Millen Cyrus è una giovane modella e influencer indonesiana. Seguitissima sui social, Cyrus gode di grande popolarità anche su YouTube, dove posta regolarmente video dedicati alla sua personale esperienza di giovane donna trans. Nei giorni scorsi, però, il nome e la storia di Millen sono balzati agli onori delle cronache per qualcosa che non ha nulla a che vedere con la sua carriera professionale.

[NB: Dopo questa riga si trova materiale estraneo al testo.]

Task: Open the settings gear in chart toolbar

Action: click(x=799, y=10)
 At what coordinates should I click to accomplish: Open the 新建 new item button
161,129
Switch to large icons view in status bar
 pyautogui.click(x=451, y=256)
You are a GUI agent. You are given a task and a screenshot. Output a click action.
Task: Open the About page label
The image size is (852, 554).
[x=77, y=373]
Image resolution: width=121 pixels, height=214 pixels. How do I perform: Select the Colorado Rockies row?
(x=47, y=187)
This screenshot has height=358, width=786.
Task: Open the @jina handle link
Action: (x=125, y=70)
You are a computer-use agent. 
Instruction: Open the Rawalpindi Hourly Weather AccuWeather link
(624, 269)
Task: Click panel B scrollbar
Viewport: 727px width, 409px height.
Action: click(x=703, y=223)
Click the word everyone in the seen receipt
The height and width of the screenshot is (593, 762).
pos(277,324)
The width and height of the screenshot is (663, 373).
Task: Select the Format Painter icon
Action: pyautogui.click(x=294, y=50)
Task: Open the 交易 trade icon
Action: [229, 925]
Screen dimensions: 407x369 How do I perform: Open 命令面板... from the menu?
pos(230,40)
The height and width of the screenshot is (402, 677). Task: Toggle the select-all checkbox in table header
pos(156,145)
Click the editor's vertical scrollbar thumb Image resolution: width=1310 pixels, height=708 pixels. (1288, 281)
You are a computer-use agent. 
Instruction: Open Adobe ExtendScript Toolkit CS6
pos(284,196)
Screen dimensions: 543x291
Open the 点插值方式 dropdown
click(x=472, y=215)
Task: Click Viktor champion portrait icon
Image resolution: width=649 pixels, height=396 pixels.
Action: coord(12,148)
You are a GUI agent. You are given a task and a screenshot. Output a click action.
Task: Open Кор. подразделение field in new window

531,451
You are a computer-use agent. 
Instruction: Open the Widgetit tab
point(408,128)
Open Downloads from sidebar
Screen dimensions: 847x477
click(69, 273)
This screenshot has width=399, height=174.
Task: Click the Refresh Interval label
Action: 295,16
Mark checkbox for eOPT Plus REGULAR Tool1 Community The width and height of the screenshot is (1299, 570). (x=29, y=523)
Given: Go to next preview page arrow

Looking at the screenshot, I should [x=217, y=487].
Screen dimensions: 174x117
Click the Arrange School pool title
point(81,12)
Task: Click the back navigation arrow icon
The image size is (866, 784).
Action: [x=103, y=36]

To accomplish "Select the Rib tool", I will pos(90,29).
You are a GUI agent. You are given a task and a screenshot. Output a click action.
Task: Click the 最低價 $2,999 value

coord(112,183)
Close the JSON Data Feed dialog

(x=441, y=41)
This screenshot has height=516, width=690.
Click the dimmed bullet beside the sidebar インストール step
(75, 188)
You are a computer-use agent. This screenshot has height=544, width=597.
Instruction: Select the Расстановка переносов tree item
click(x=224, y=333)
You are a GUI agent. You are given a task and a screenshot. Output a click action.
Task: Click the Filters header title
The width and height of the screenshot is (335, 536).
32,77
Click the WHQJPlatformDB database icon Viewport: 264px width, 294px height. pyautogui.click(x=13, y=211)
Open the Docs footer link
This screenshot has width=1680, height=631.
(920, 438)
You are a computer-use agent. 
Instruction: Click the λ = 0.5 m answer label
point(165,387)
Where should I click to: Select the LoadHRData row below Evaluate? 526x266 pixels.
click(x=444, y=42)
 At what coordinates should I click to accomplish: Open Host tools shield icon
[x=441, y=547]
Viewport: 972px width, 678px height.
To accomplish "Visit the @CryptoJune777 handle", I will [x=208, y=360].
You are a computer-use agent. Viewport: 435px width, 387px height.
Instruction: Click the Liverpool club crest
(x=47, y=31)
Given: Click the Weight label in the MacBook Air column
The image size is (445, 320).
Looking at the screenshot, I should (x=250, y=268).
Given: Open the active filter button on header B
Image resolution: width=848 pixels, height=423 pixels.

È cominciato tutto domenica 21 novembre, quando la polizia ha fatto irruzione in un hotel di Tanjung Priok Port, sottodistretto situato nella zona nord di Giacarta, arrestando Cyrus e l’amico che si trovava con lei. Le accuse mosse nei loro confronti sarebbero collegate al presunto utilizzo di sostanze stupefacenti. Nell’attesa che le indagini facciano il loro corso, per entrambi i fermati si sono spalancate le porte del carcere. E anche Cyrus è finita in una cella destinata agli uomini.
Indignazione
Com’era prevedibile, la notizia ha giustamente scatenato l’indignazione di numerose associazioni schierate in difesa dei diritti umani. La preoccupazione era ovviamente tutta per Millen e per la sua incolumità. Come ha ricordato Andreas Harsono, dell’organizzazione non governativa Human Rights Watch, le donne trans rinchiuse in celle per uomini sono esposte a un gran numero di offese, minacce e violenze fisiche che culminano molto spesso in vere e proprie aggressioni sessuali. Un autentico incubo, che le autorità competenti dovrebbero (anzi: devono) assolutamente premurarsi di evitare.
“Quando una donna trans si ritrova invischiata in un processo penale, io personalmente penso che dovrebbe essere detenuta in una cella per donne – ha sottolineato con forza Anggun Pradesha, attivista per i diritti delle persone trans – Mettere Millen in una cella di detenzione per uomini è un grande errore e un segno dell’insensibilità della polizia nei confronti della diversità di genere”.
“Va tutto bene”
E davvero poca sensibilità e delicatezza hanno dimostrato gli agenti responsabili dell’arresto dell’influencer. Tra loro c’è Ahrie Sonta, capo della polizia di Tanjung Priok Port, che alle proteste degli attivisti ha risposto con un messaggio tanto laconico quanto avvilente. Documenti alla mano, sulla sua carta d’identità Millen risulta essere un uomo. E dal momento che la burocrazia arriva sempre prima del buon senso, tanto è bastato a lui e ai suoi uomini per decidere di trattenere la giovane Cyrus in una cella riservata ai maschi.
Sulla stessa lunghezza d’onda di Sonta si colloca anche Reza Rahandi, agente a capo della narcotici, che in una sua dichiarazione ha tentato invano di calmare gli animi. A suo dire, la cella dove si trovava Millen era assolutamente sicura e senza rischi e anche Cyrus appariva piuttosto tranquilla.
Cambio di marcia
Parole al vento, ovviamente. Parole a cui quasi nessun@ ha mai creduto veramente, forse nemmeno gli stessi poliziotti. Che, forse anche per evitare lo scatenarsi di uno scandalo ancora peggiore, hanno infine scelto di fare un passo indietro e di rivedere le loro posizioni: con grande sollievo di molt@, nei giorni scorsi, prima di andare in un centro per la disintossicazione, la giovane Millen è stata trasferita in una cella speciale. Una notizia davvero fantastica, che però non riesce comunque a cancellare l’indignazione e lo sgomento per questo ennesimo, odiosissimo caso di transfobia.